## EXERCISE GOAL
Which lines in the listing below contain the word "Open"? Copy each one.

## EXTRACTED INFORMATION
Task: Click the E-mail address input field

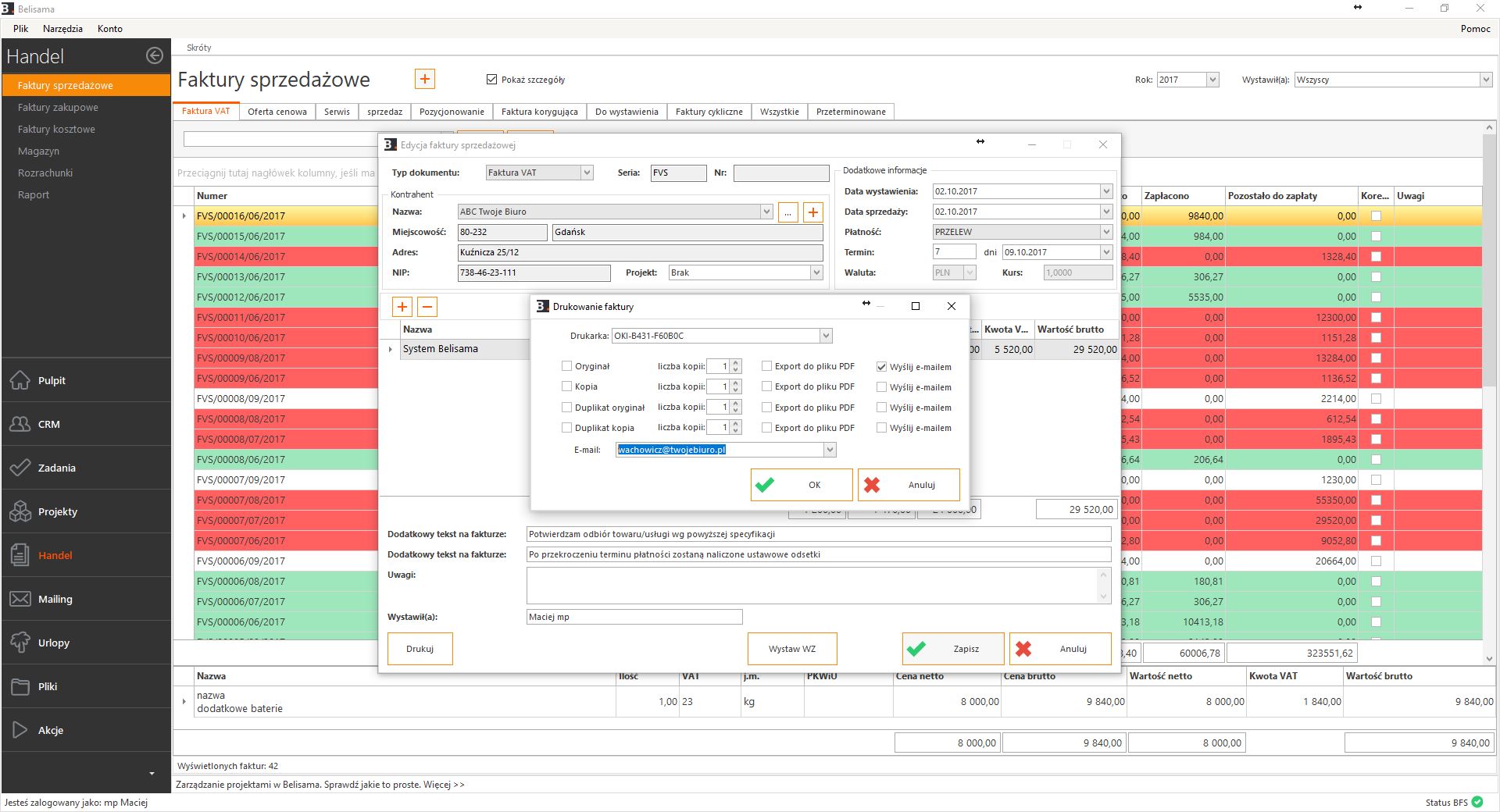Action: pos(719,450)
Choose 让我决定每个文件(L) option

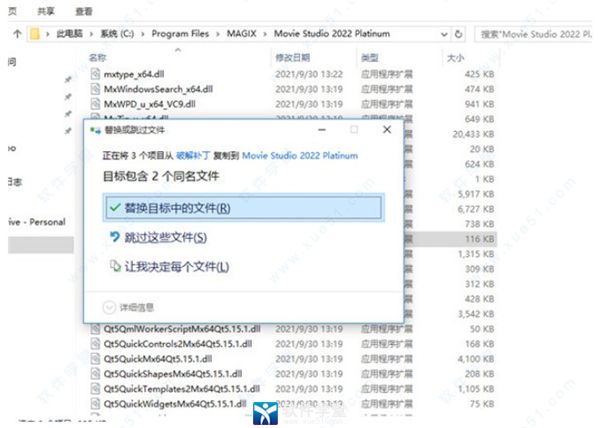pos(176,267)
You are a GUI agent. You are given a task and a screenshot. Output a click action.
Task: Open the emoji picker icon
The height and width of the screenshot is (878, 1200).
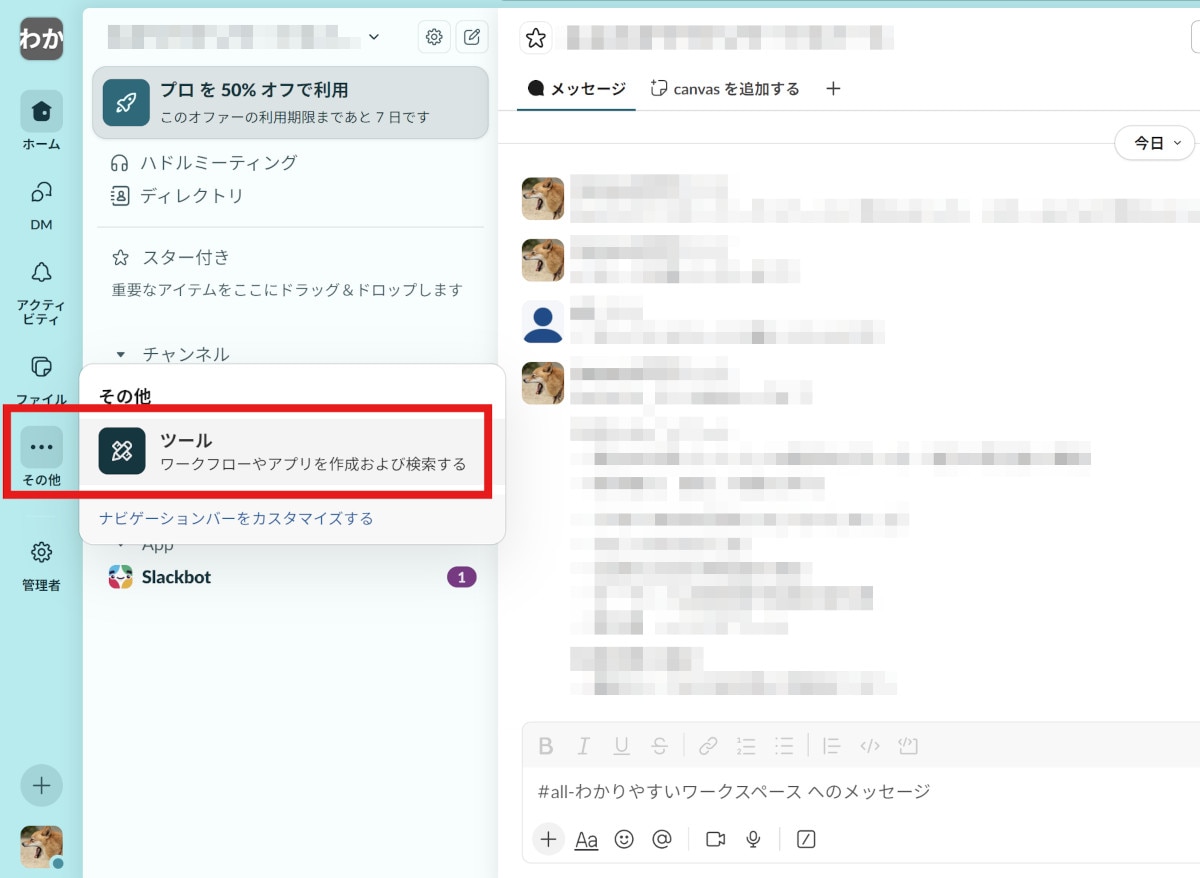624,839
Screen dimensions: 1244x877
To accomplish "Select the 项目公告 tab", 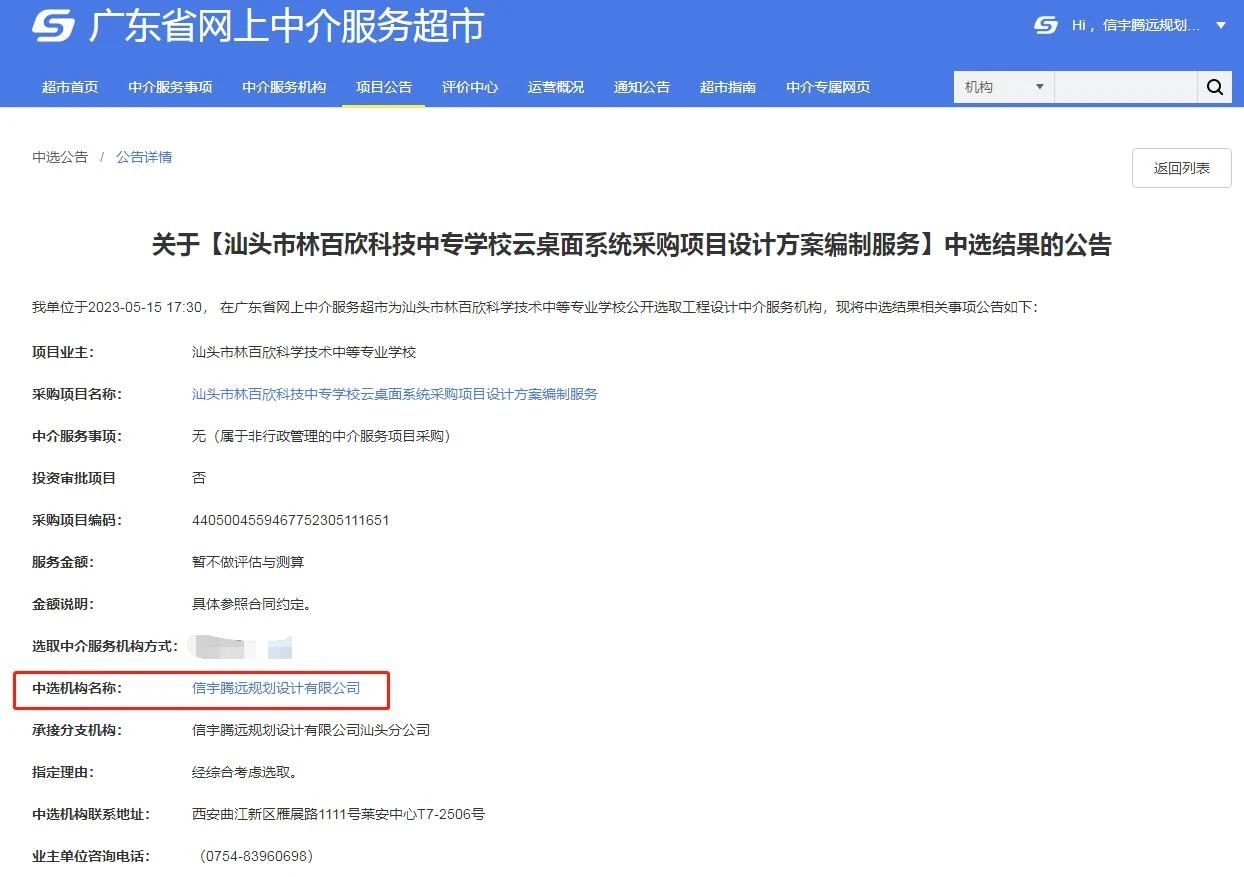I will click(x=383, y=87).
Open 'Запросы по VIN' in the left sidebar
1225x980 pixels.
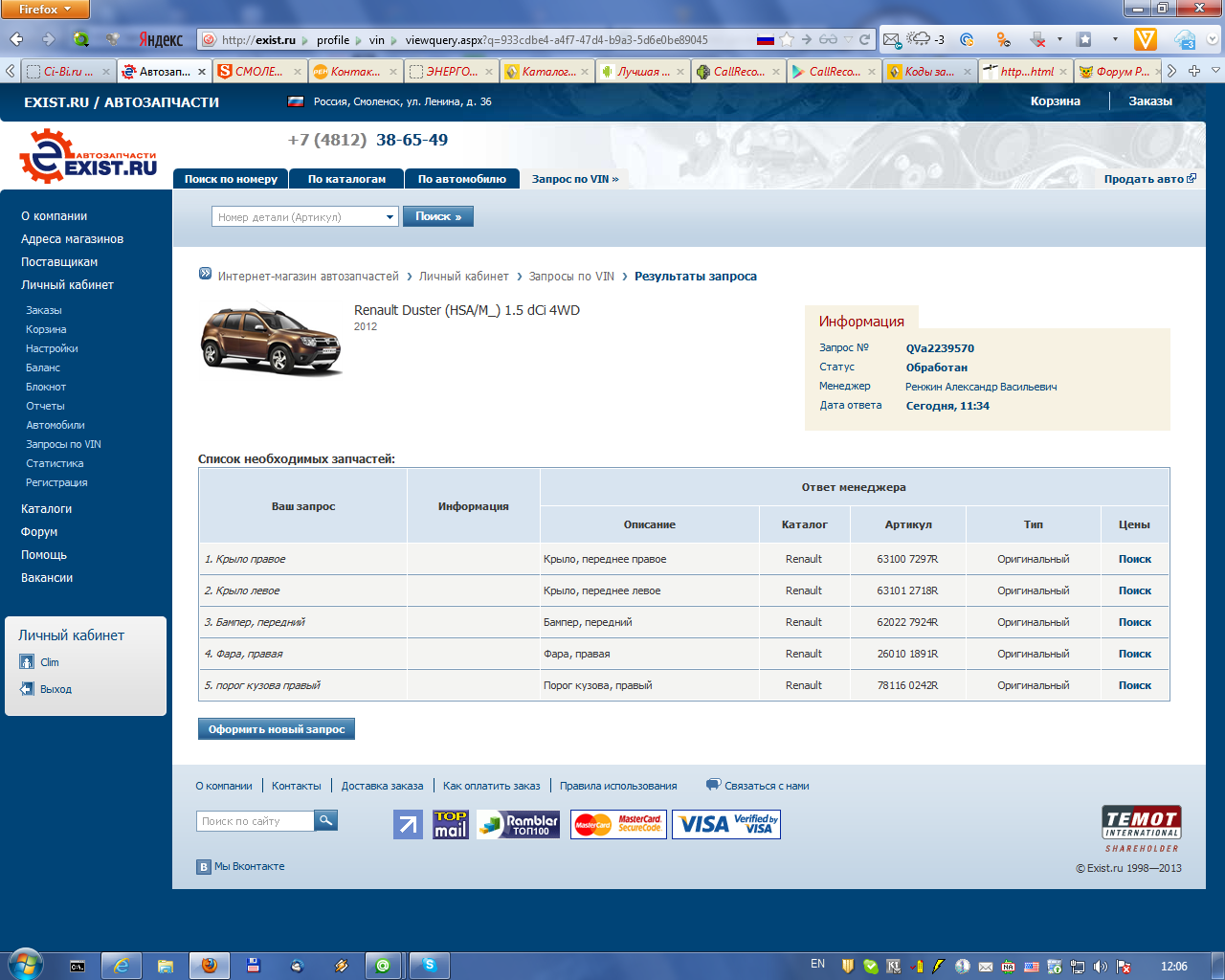click(63, 444)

## SOLUTION
Task: Open the emoji picker icon
Open 'Запросы по VIN' in the left sidebar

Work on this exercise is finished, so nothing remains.